Hours and Lack Thereof

I’ve lost an entire day, nearly. I’m concerned and a little scared.

I was at work yesterday, then, everything is very, very blurry. There are patches of memory, like talking to my girlfriend after work, going to billiards, getting gas (I think?)… This hasn’t happened so drastically in a while.

In the afternoon, I woke up underneath a familiar desk at work. I felt panicky and my palms were wet. He said that Senka had colored and she wanted him to get her some monster spray because she’s been having nightmares lately.

I vaguely remember leaving work, talking to my girlfriend. I don’t remember being at home. I think at some point I put gas in my car. I remember driving to the park somewhat to meet two people from the cast to run lines. It was cold out, so we went inside a billiards place. From there, I remember little to nothing. Apparently, we ran our lines, 7 scenes worth.

I drove home. One of the guys followed close behind on his motorcycle because he said I was acting strange and wanted to make sure I got home safely. Which I did. Then, I sobbed in the car. I was fading in and out and kept crying because I wanted to be alert enough to go see my girlfriend. She wanted to have a night by herself, and I understood that and was okay.

I got in the house and felt panic-stricken. My grandma was asking me repeatedly what was wrong, I kept saying nothing. But I couldn’t stop crying and I was afraid that I was going to disappear again. She tucked me in with a warm blanket and I was better.

I must have cried myself to sleep. I could hear Senka crying and felt that she just wanted affection. Anything, she just wanted to be held.

I’m sure she was delighted to be in my girlfriend’s company this morning. I drove over there, completely unaware that it was as early as it was. When I walked into her apartment, my ears shot and I heard voices. I could vaguely hear Goldie say, “Talk to her, talk to her” and the rest was inaudible chatter.

My girlfriend said Senka was sad because my grandma is heading back to New Mexico. I don’t think Senka wants to be left alone during the holidays. That made me especially want to cry because holidays were always, very hard on me as a kid. I spent the mornings of Thanksgiving and Christmas locked in my room crying either because I missed my mom and dad, or because I was afraid that there would be violence.

It makes me feel REALLY uneasy because I was feeling great yesterday.
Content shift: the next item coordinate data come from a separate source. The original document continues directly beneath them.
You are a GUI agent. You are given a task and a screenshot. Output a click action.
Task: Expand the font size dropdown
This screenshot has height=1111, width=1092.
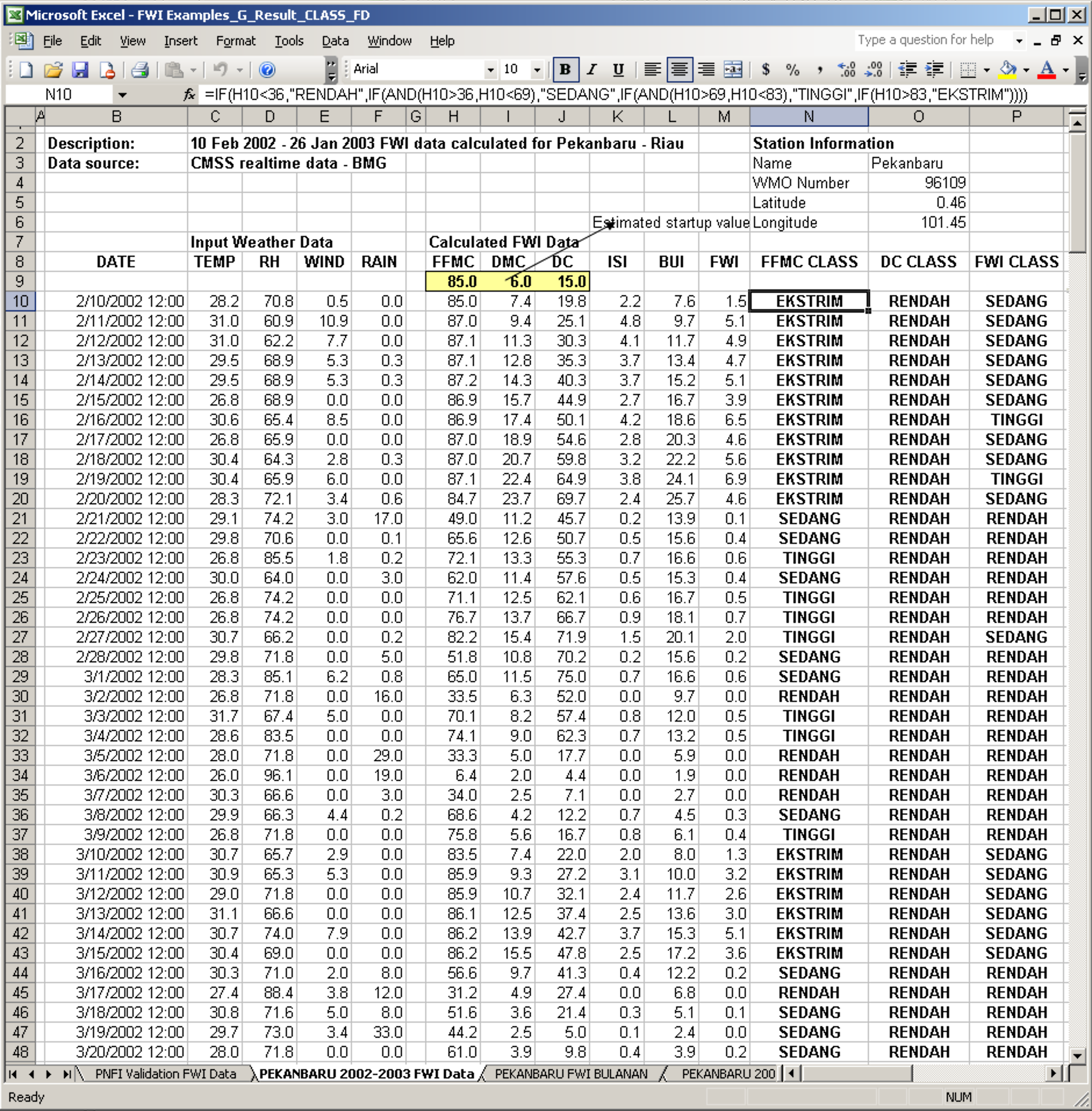tap(537, 70)
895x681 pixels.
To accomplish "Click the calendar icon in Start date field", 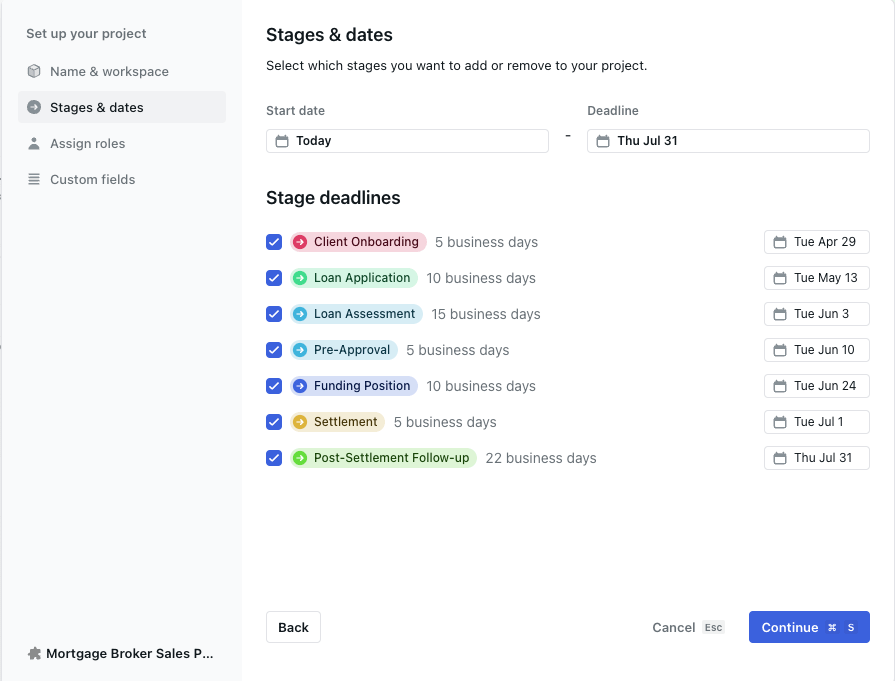I will 282,141.
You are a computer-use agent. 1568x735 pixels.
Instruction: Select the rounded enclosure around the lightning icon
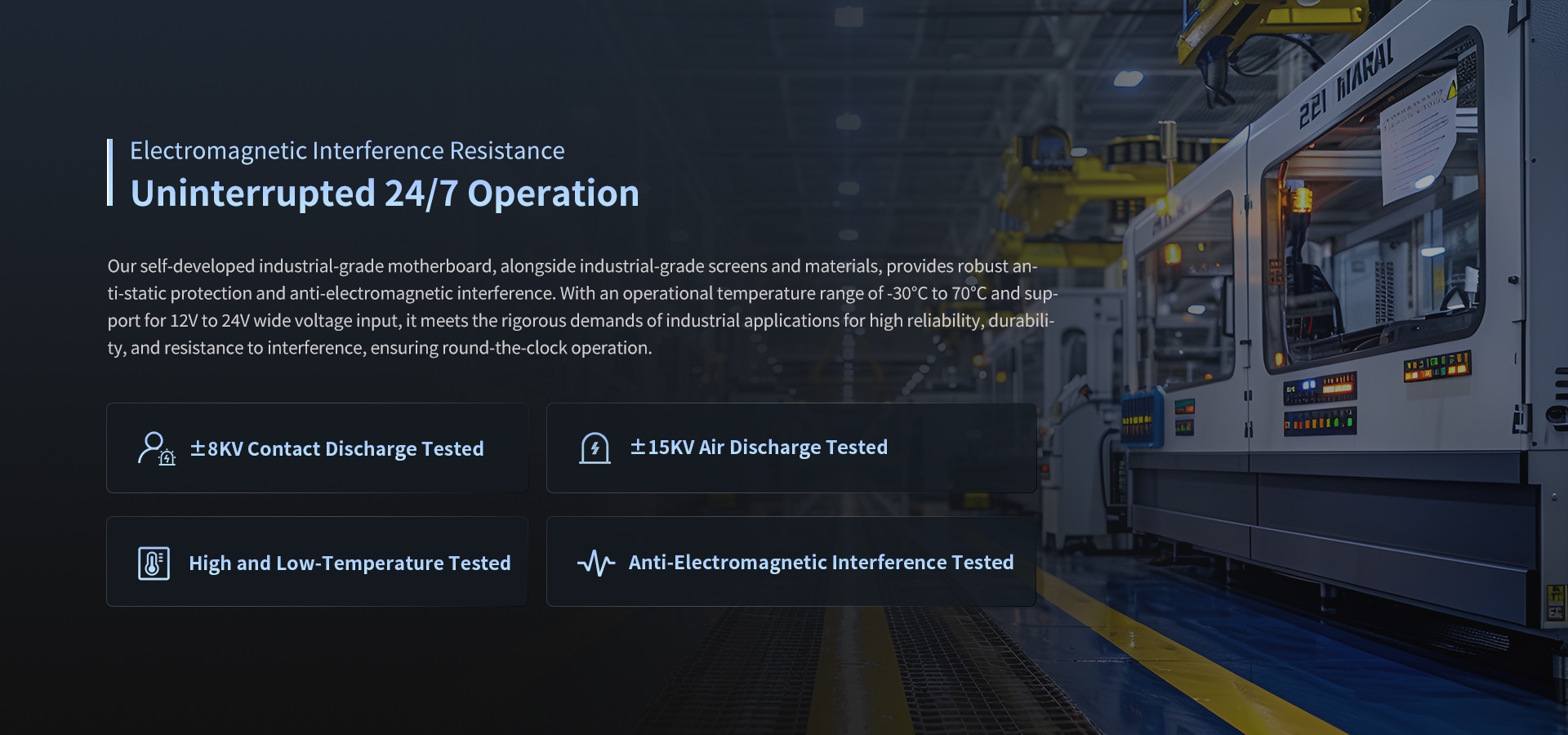(x=595, y=447)
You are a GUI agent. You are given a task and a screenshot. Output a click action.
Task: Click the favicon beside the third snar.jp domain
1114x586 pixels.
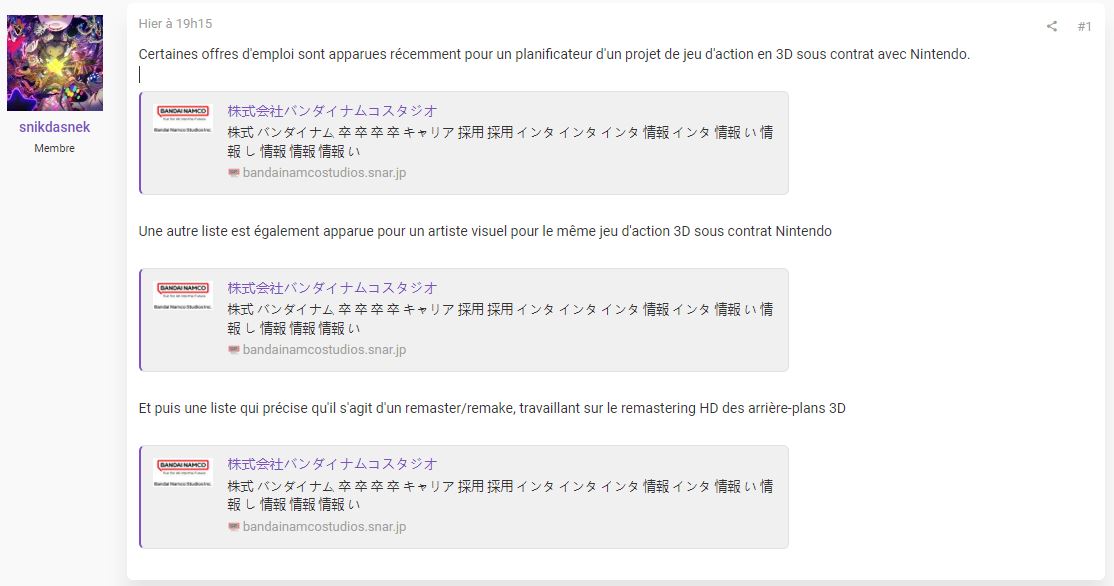(x=234, y=526)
I don’t know what happened. Then, I dissociate. I know Senka is upset about something. She wants to talk to my therapist. I feel awful that I- we- whoever bothered my girlfriend last night when she probably really just needed a moment alone.

I keep feeling really fragmented and I’m a little nervous about slipping in and out. I wish I could tell people so that they would know at least,,, hey… I have DID… but no.

I’m thinking I may just need to go home, rest, try to calm everyone in the system down, calm myself down. Realize that everything is okay. Realize that everything with my girlfriend is okay and that we’ll talk later and she loves me, and Senka trusts her and loves her. Sometimes, more so in the past, I get wildly insecure because I feel like each time I dissociate, it’s one step back from my girlfriend- I feel embarrassed, I’m scared that it’ll be “the final straw” kind of thing. But I am continually reminding myself that she has never done that up until this point. She is supportive and always helps me find a conclusion. I am practicing trust and trusting that everything is okay, she may just need a breather. Everyone needs a breather! Trust.

I also suppose it wasn’t that bad of an episode yesterday; it’s more so the fact that *I* am scared because of how little I remember.

I have rehearsal tonight so I’m going to focus on memorizing my script.